EXERCISE BRIEF
Every entry should be given again exactly, with nothing dropped.

RECORDS TO USE
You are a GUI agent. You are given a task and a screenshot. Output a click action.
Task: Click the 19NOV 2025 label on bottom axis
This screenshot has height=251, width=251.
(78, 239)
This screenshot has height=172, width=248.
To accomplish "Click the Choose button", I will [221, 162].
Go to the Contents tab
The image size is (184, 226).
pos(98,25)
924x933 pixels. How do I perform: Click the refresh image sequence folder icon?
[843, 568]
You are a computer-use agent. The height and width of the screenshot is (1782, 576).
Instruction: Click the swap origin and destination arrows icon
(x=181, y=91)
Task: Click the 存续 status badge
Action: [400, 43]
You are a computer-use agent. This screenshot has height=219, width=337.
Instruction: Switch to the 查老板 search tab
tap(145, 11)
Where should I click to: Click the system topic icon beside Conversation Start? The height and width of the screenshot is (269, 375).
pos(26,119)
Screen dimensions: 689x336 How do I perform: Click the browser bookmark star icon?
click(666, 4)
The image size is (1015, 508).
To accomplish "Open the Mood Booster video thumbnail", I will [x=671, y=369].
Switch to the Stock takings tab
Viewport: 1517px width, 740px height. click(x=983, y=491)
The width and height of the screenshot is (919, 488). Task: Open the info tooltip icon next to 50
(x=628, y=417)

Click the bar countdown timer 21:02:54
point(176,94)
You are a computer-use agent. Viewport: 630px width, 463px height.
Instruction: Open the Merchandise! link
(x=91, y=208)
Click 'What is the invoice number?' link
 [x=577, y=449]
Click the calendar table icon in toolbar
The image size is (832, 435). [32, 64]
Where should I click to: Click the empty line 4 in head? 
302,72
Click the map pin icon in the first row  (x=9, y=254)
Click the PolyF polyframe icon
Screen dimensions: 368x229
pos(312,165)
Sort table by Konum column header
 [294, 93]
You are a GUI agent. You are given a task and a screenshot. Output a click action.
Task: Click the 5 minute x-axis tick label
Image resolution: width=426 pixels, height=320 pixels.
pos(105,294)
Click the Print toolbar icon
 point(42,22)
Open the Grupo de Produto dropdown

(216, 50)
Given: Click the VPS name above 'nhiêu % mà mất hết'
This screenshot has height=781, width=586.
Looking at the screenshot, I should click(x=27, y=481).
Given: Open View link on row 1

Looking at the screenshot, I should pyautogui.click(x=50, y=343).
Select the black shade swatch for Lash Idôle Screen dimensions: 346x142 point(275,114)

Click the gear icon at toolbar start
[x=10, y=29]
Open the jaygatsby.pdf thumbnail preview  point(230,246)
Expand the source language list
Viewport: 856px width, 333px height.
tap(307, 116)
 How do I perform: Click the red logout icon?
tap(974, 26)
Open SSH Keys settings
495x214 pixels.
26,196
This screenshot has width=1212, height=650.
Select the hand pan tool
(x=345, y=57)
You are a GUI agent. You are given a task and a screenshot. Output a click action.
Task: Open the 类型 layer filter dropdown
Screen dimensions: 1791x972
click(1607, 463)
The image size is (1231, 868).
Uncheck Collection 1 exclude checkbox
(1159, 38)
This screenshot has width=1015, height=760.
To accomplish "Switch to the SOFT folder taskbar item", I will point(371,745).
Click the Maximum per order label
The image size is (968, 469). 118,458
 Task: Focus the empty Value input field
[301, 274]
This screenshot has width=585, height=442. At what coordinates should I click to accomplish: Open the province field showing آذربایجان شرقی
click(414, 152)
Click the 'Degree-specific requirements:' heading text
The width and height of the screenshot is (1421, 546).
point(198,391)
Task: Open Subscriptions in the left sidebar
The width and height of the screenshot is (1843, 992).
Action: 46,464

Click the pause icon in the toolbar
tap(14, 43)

REPLY
You are a GUI agent. You are given a task and a screenshot. Output a click action.
Task: Click the 19NOV 2025 label on bottom axis
This screenshot has height=251, width=251.
(78, 239)
This screenshot has height=172, width=248.
To accomplish "Click the Choose button", I will [221, 162].
Go to the Contents tab
The image size is (184, 226).
pos(98,25)
924x933 pixels. How do I perform: Click the refresh image sequence folder icon?
[843, 568]
You are a computer-use agent. The height and width of the screenshot is (1782, 576).
Instruction: Click the swap origin and destination arrows icon
(x=181, y=91)
Task: Click the 存续 status badge
Action: [400, 43]
You are a computer-use agent. This screenshot has height=219, width=337.
Instruction: Switch to the 查老板 search tab
tap(145, 11)
Where should I click to: Click the system topic icon beside Conversation Start? The height and width of the screenshot is (269, 375).
pos(26,119)
Screen dimensions: 689x336 How do I perform: Click the browser bookmark star icon?
click(666, 4)
The image size is (1015, 508).
To accomplish "Open the Mood Booster video thumbnail", I will [x=671, y=369].
Switch to the Stock takings tab
Viewport: 1517px width, 740px height. click(x=983, y=491)
The width and height of the screenshot is (919, 488). Task: Open the info tooltip icon next to 50
(x=628, y=417)

Click the bar countdown timer 21:02:54
point(176,94)
You are a computer-use agent. Viewport: 630px width, 463px height.
Instruction: Open the Merchandise! link
(x=91, y=208)
Click 'What is the invoice number?' link
 [x=577, y=449]
Click the calendar table icon in toolbar
The image size is (832, 435). [32, 64]
Where should I click to: Click the empty line 4 in head? 
302,72
Click the map pin icon in the first row  (x=9, y=254)
Click the PolyF polyframe icon
Screen dimensions: 368x229
pos(312,165)
Sort table by Konum column header
 [294, 93]
You are a GUI agent. You are given a task and a screenshot. Output a click action.
Task: Click the 5 minute x-axis tick label
Image resolution: width=426 pixels, height=320 pixels.
pos(105,294)
Click the Print toolbar icon
 point(42,22)
Open the Grupo de Produto dropdown

(216, 50)
Given: Click the VPS name above 'nhiêu % mà mất hết'
This screenshot has height=781, width=586.
Looking at the screenshot, I should click(x=27, y=481).
Given: Open View link on row 1

Looking at the screenshot, I should pyautogui.click(x=50, y=343).
Select the black shade swatch for Lash Idôle Screen dimensions: 346x142 point(275,114)

Click the gear icon at toolbar start
[x=10, y=29]
Open the jaygatsby.pdf thumbnail preview  point(230,246)
Expand the source language list
Viewport: 856px width, 333px height.
tap(307, 116)
 How do I perform: Click the red logout icon?
tap(974, 26)
Open SSH Keys settings
495x214 pixels.
26,196
This screenshot has width=1212, height=650.
Select the hand pan tool
(x=345, y=57)
You are a GUI agent. You are given a task and a screenshot. Output a click action.
Task: Open the 类型 layer filter dropdown
Screen dimensions: 1791x972
click(1607, 463)
The image size is (1231, 868).
Uncheck Collection 1 exclude checkbox
(1159, 38)
This screenshot has width=1015, height=760.
To accomplish "Switch to the SOFT folder taskbar item", I will point(371,745).
Click the Maximum per order label
The image size is (968, 469). 118,458
 Task: Focus the empty Value input field
[301, 274]
This screenshot has width=585, height=442. At what coordinates should I click to accomplish: Open the province field showing آذربایجان شرقی
click(414, 152)
Click the 'Degree-specific requirements:' heading text
The width and height of the screenshot is (1421, 546).
point(198,391)
Task: Open Subscriptions in the left sidebar
The width and height of the screenshot is (1843, 992).
Action: 46,464

Click the pause icon in the toolbar
tap(14, 43)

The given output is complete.